Resource-Efficient Language Models: Quantization for Fast and Accessible Inference
Tollef Emil Jørgensen
TL;DR
This work addresses the resource and latency challenges of large language models by focusing on post-training quantization (PTQ) as a practical pathway for end-user inference on standard hardware. It provides a comprehensive, taxonomy-driven overview of PTQ methods, including asymmetric and symmetric quantization, static and dynamic quantization, and granularity choices (per tensor, per channel, per group), along with parameter-selection strategies such as min-max, percentile, MSE, and cross-entropy. The paper catalogs core PTQ methods and libraries (e.g., ZeroQuant, GPTQ, AWQ, SmoothQuant, HQQ) and discusses trade-offs between accuracy, speed, and hardware compatibility, while highlighting ongoing challenges like activation outliers and data-free calibration.
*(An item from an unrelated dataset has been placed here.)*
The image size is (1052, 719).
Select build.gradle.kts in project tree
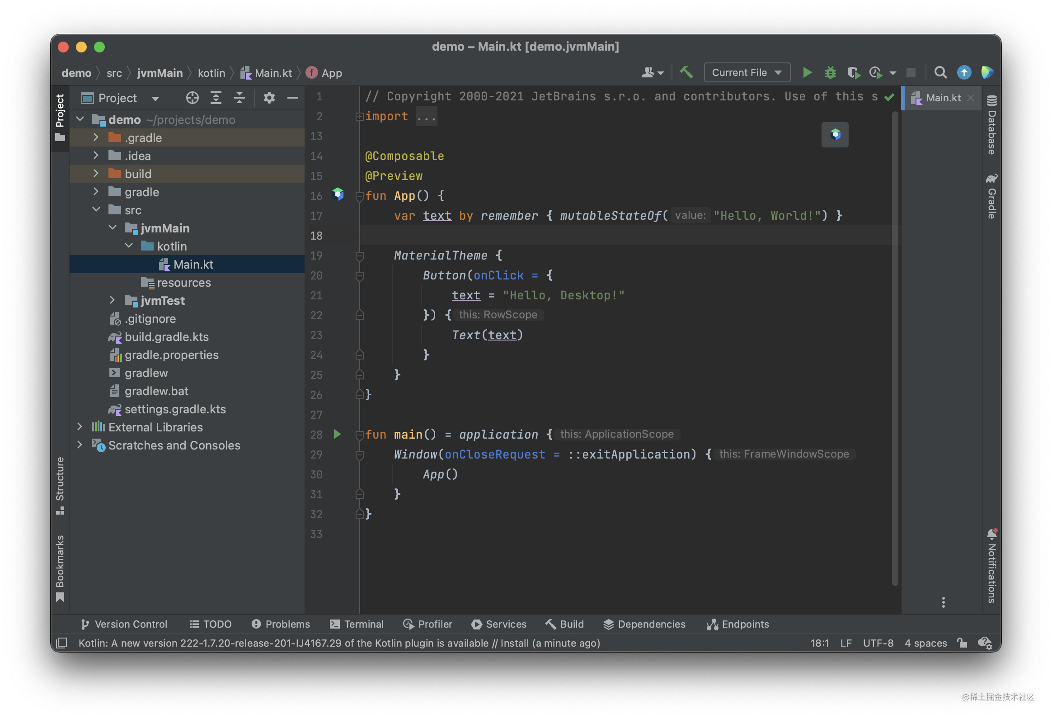pos(166,337)
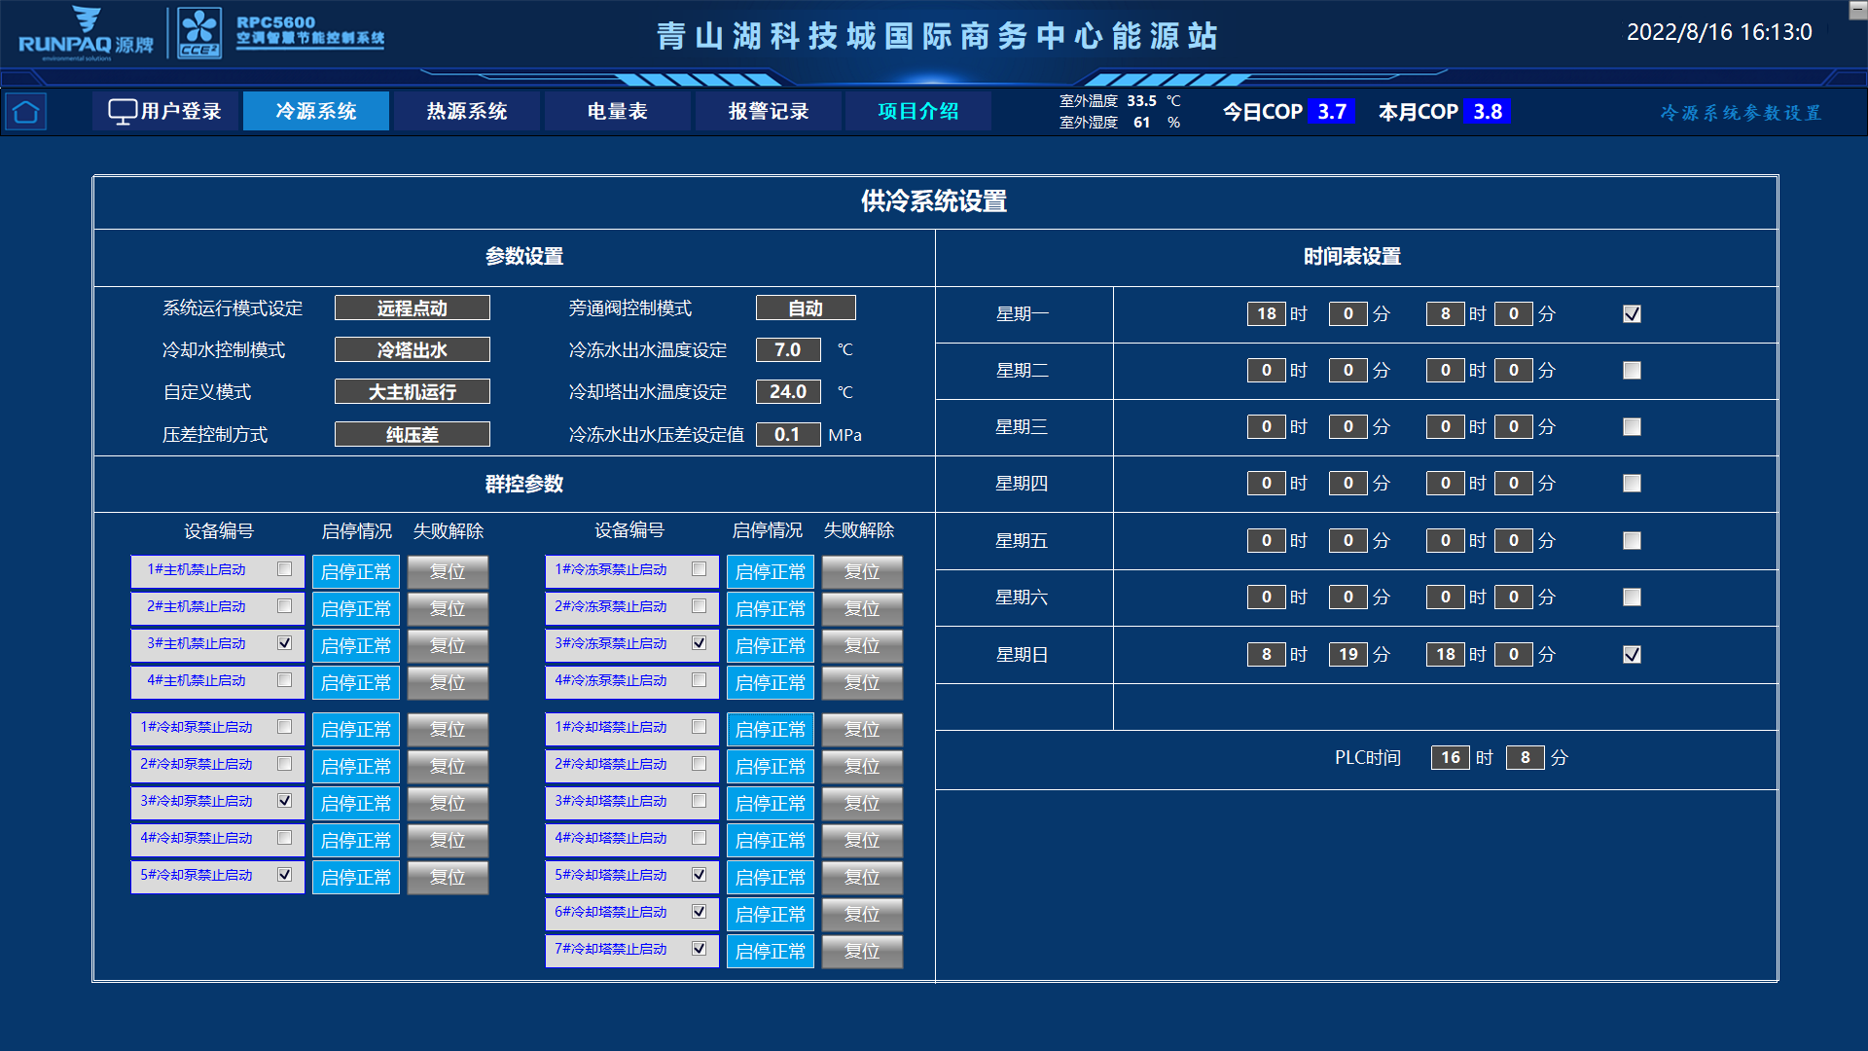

Collectively, the work offers practical guidance for deploying quantized LLMs on consumer hardware, underlining automated calibration and case-specific evaluation as promising directions for making large models broadly accessible and energy-efficient.
Abstract
Large language models have significantly advanced natural language processing, yet their heavy resource demands pose severe challenges regarding hardware accessibility and energy consumption. This paper presents a focused and high-level review of post-training quantization (PTQ) techniques designed to optimize the inference efficiency of LLMs by the end-user, including details on various quantization schemes, granularities, and trade-offs. The aim is to provide a balanced overview between the theory and applications of post-training quantization.